Face à la grogne de certains chauffeurs qui ont préféré rester au garage « pour éviter les problèmes », Kassoum Konaté reste convaincu que la décision du gouvernement visant à déployer la vidéo-verbalisation n’est pas une opération punitive lancée contre les transporteurs mais plutôt un moyen de rendre les routes ivoiriennes plus sûres. « La vidéo-verbalisation concerne tout le monde » conclu notre interlocuteur.

Grogne chez les transporteurs

Le secteur des transports en commun a particulièrement été secoué par le déploiement de la vidéo-verbalisation. Le nombre de taxi inter communaux, de mini-bus et taxi communaux en circulation depuis le 7 septembre est en forte baisse.

« Les chauffeurs ont peur de voir leurs véhicules qui ne sont pas aux normes finir à la fourrière et leur absence entraine de longue file d’attente sur les gares routières. Il faut patienter plus longtemps après le boulot pour pouvoir regagner son domicile » se désole Ehouman Thierry. Le jeune manutentionnaire en zone industrielle de Vridi souligne néanmoins qu’entre les longues attentes et la sécurité qu’apporte la vidéo-verbalisation, il n’y qu’un seul choix à faire : celui de la sécurité routière.

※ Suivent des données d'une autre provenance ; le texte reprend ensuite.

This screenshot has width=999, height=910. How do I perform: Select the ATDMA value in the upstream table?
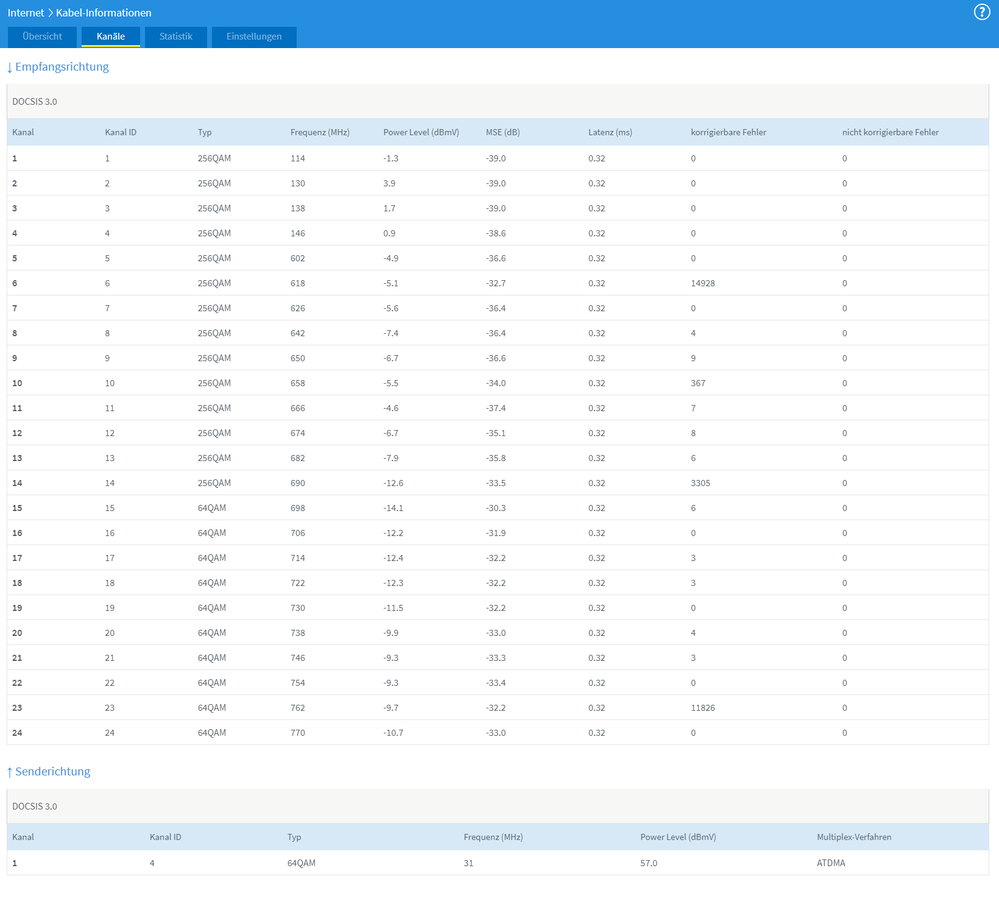pos(831,862)
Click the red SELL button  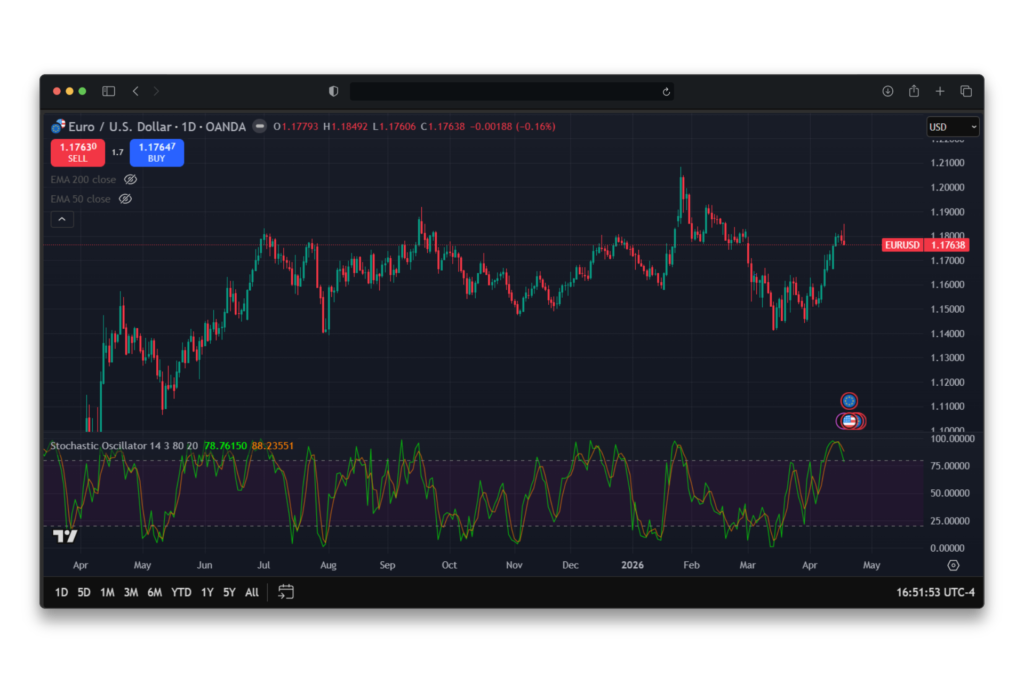tap(77, 152)
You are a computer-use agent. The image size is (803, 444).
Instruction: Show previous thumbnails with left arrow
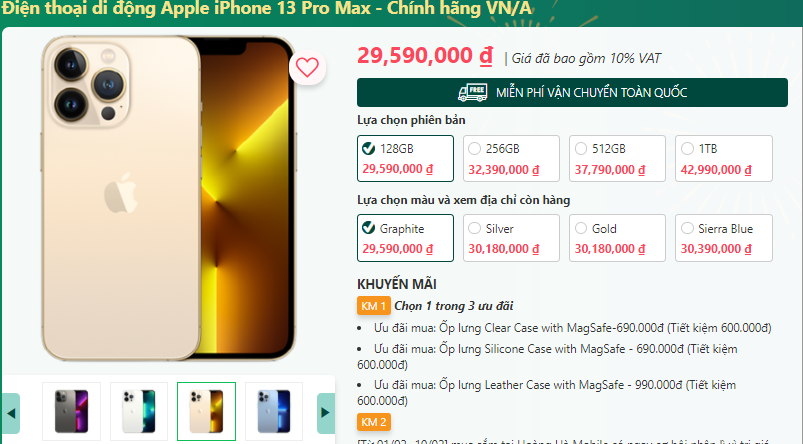pos(11,413)
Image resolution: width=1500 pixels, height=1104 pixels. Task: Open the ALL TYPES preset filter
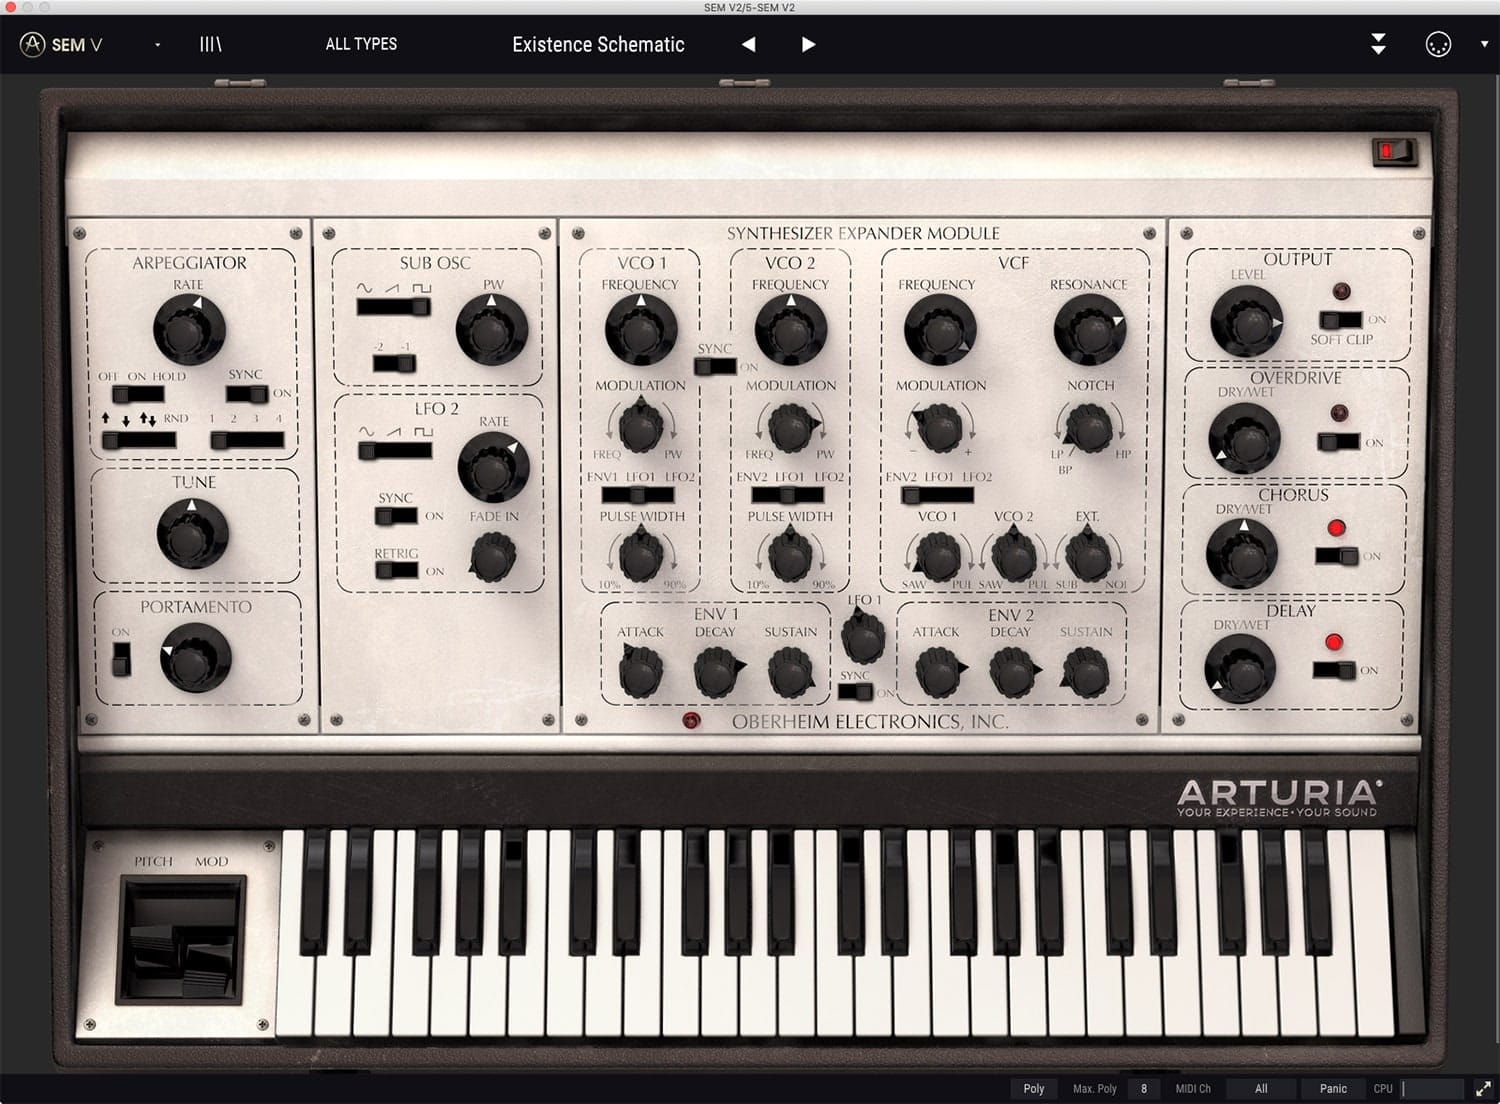(361, 44)
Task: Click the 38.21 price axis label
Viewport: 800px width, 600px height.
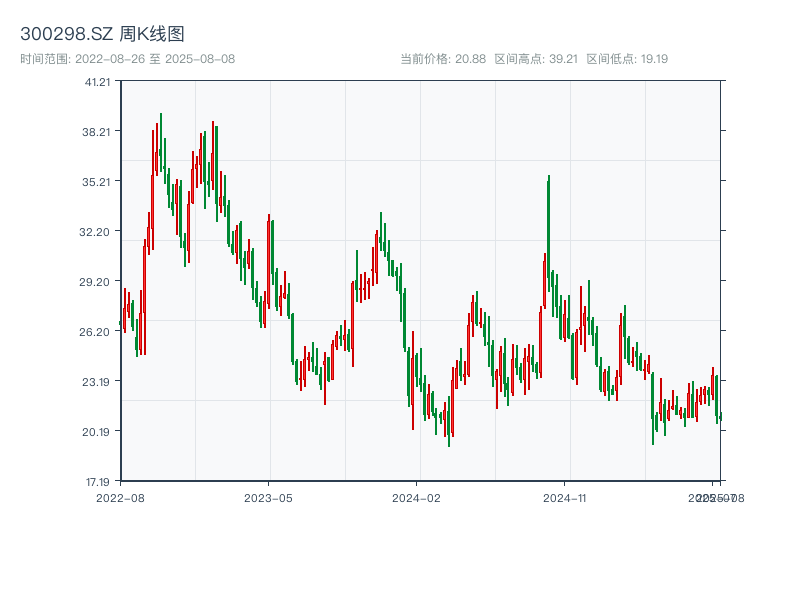Action: (98, 132)
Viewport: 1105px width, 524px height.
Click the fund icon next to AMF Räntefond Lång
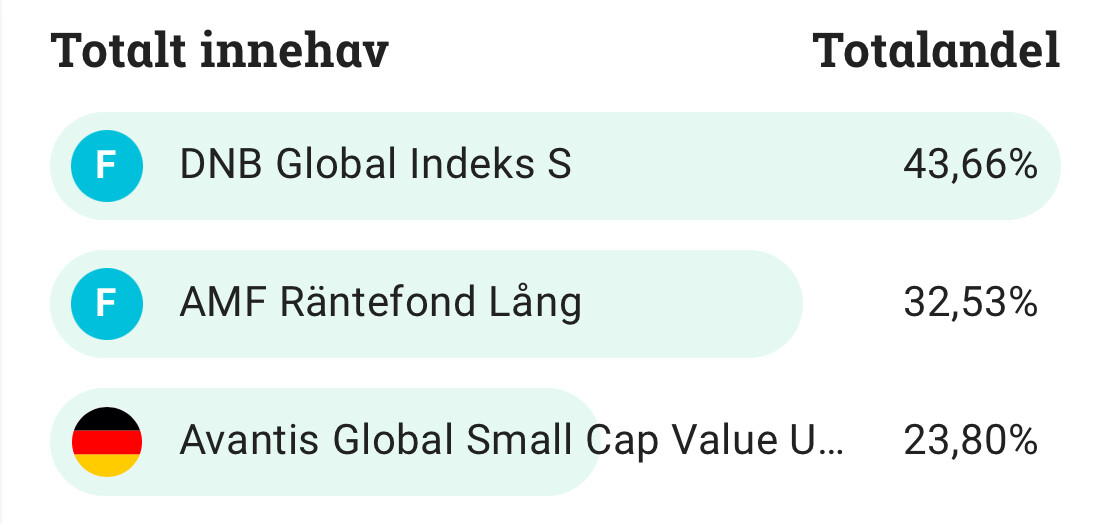(107, 303)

« Il y a trop de mauvais comportements sur la route et si la vidéo-verbalisation doit créer ce sentiment de peur chez les mauvais chauffeurs ; je pense que c’est une bonne chose » se réjouit Kouassi Paulette. L’enseignante qui réside dans la commune marchande de Treichville espère que la phase de répression contre l’incivisme sur les routes va perdurer et surtout résister à l’érosion de corruption et du favoritisme. En effet pour de nombreux ivoiriens qui saluent l’action du gouvernement, le racket des forces de l’ordre sur les routes est l’un des facteurs qui plombe le procesus visant à mettre fin à l’incivisme sur les routes.

« Il y a beaucoup de pression sur les automobilistes avec les dernières mesures du gouvernement visant à freiner l’incivisme sur les routes. J’espère que les propriétaires des véhicules vont se mettre en règle vis-à-vis de la loi et que les chauffeurs sans permis de conduire ne seront plus autorisés sur nos routes : il y va de la sécurité et du bien-être de nos concitoyens » avance optimiste Gérard Konan, téléconseiller dans la commune de Cocody.

Si dans l’ensemble les usagers se réjouissent de l’avènement de la vidéo-verbalisation, c’est bien parce que les routes ivoiriennes sont particulièrement meurtrières. Les accidents de la route occasionnent en moyenne 600 morts et 13 000 blessés chaque année en Côte d’Ivoire. Ainsi entre 2006 et 2017, la Côte d’Ivoire a enregistré un total de 7 842 accidents pour 89 821 décès. Un bilan assez lourd qui oblige le gouvernement à agir.

« Lutter contre l’incivisme sur les routes, est une priorité nationale, alors, mobilisons-nous pour respecter et faire respecter les règles de sécurité routière. Je dis stop à l’incivisme sur la route et je vous invite à faire de même » réaffirme Amadou Koné, ministre des Transports de Côte d’Ivoire.